Bitte gib aus dem Forenauszug den Abschnitt von „Ordentlich, gezielt angewendet, hat“ bis „Geschichte zu planen.)“ wortgetreu wieder.

• Vorliegender Text
⁂
Bei vielen Serienfolgen und Filmen hat man den Eindruck gehabt, es wäre sich dieser Methode bedient worden - zuletzt ja eigentlich bei den beiden JJA-ST-Filmen. Am Ende waren aber eher Drehbuchschwächen der Grund, warum man so denken konnte.
Ordentlich, gezielt angewendet, hat diese Idee aber wirklich viel für sich!

BTW: Žižek ist so genial ;) Ich weiß, es gibt einige, die ihn (auch wegen seiner Art) nicht ausstehen können, ich bin ein Fan von ihm!

SSJKamui:

--- Zitat von: Max am 12.06.13, 11:26 ---BTW: Žižek ist so genial ;) Ich weiß, es gibt einige, die ihn (auch wegen seiner Art) nicht ausstehen können, ich bin ein Fan von ihm!

--- Ende Zitat ---

Žižek hat auch einige der besten psychologischen Analysen von Horrorgeschichten und deren Methoden der Angsterzeugung verfasst. Die sind echt hilfreich beim Entwickeln von Monstern. (Seine Thematisierung des Realen war für mich auch sehr stark hilfreich, die Caine bei meiner Geschichte zu planen.)
⁂
• Gesammelte Daten
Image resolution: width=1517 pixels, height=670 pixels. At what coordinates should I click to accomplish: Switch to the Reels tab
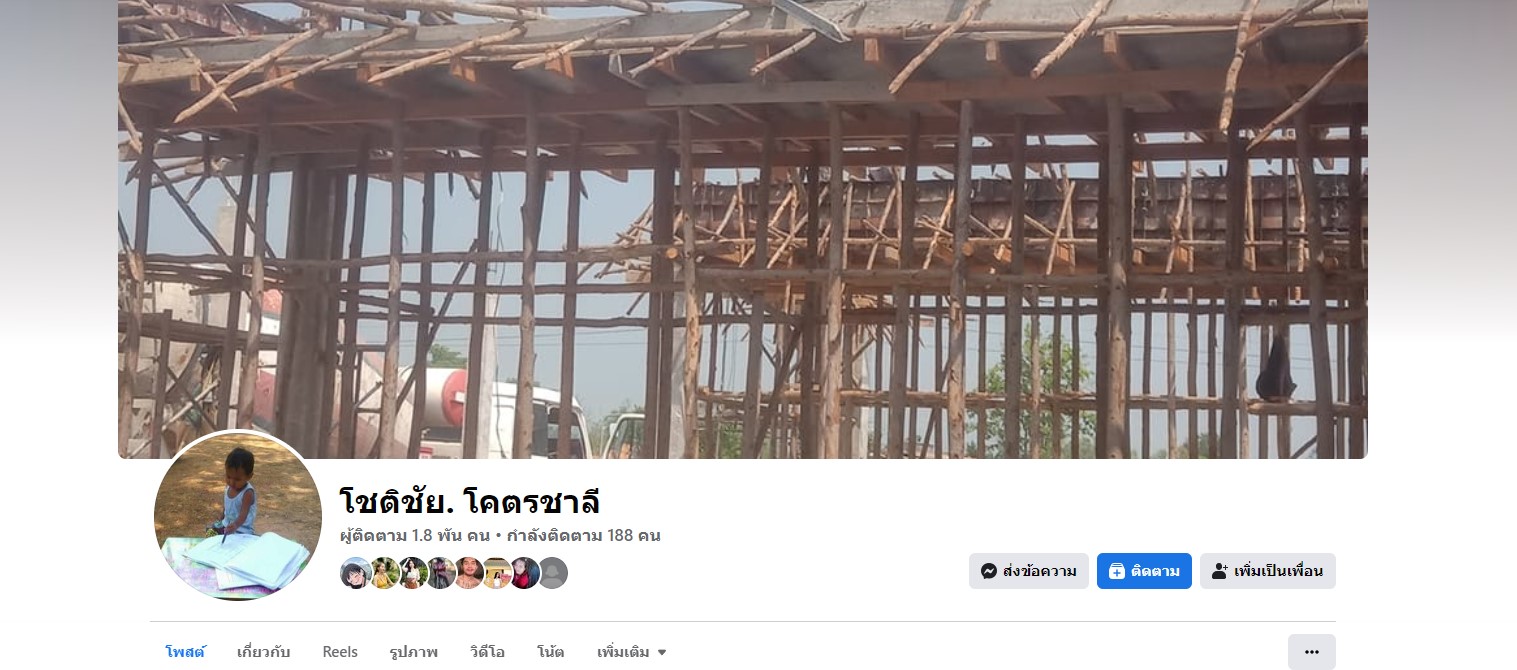click(x=340, y=652)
⁂
• Lösung
Ordentlich, gezielt angewendet, hat diese Idee aber wirklich viel für sich!

BTW: Žižek ist so genial ;) Ich weiß, es gibt einige, die ihn (auch wegen seiner Art) nicht ausstehen können, ich bin ein Fan von ihm!

SSJKamui:

--- Zitat von: Max am 12.06.13, 11:26 ---BTW: Žižek ist so genial ;) Ich weiß, es gibt einige, die ihn (auch wegen seiner Art) nicht ausstehen können, ich bin ein Fan von ihm!

--- Ende Zitat ---

Žižek hat auch einige der besten psychologischen Analysen von Horrorgeschichten und deren Methoden der Angsterzeugung verfasst. Die sind echt hilfreich beim Entwickeln von Monstern. (Seine Thematisierung des Realen war für mich auch sehr stark hilfreich, die Caine bei meiner Geschichte zu planen.)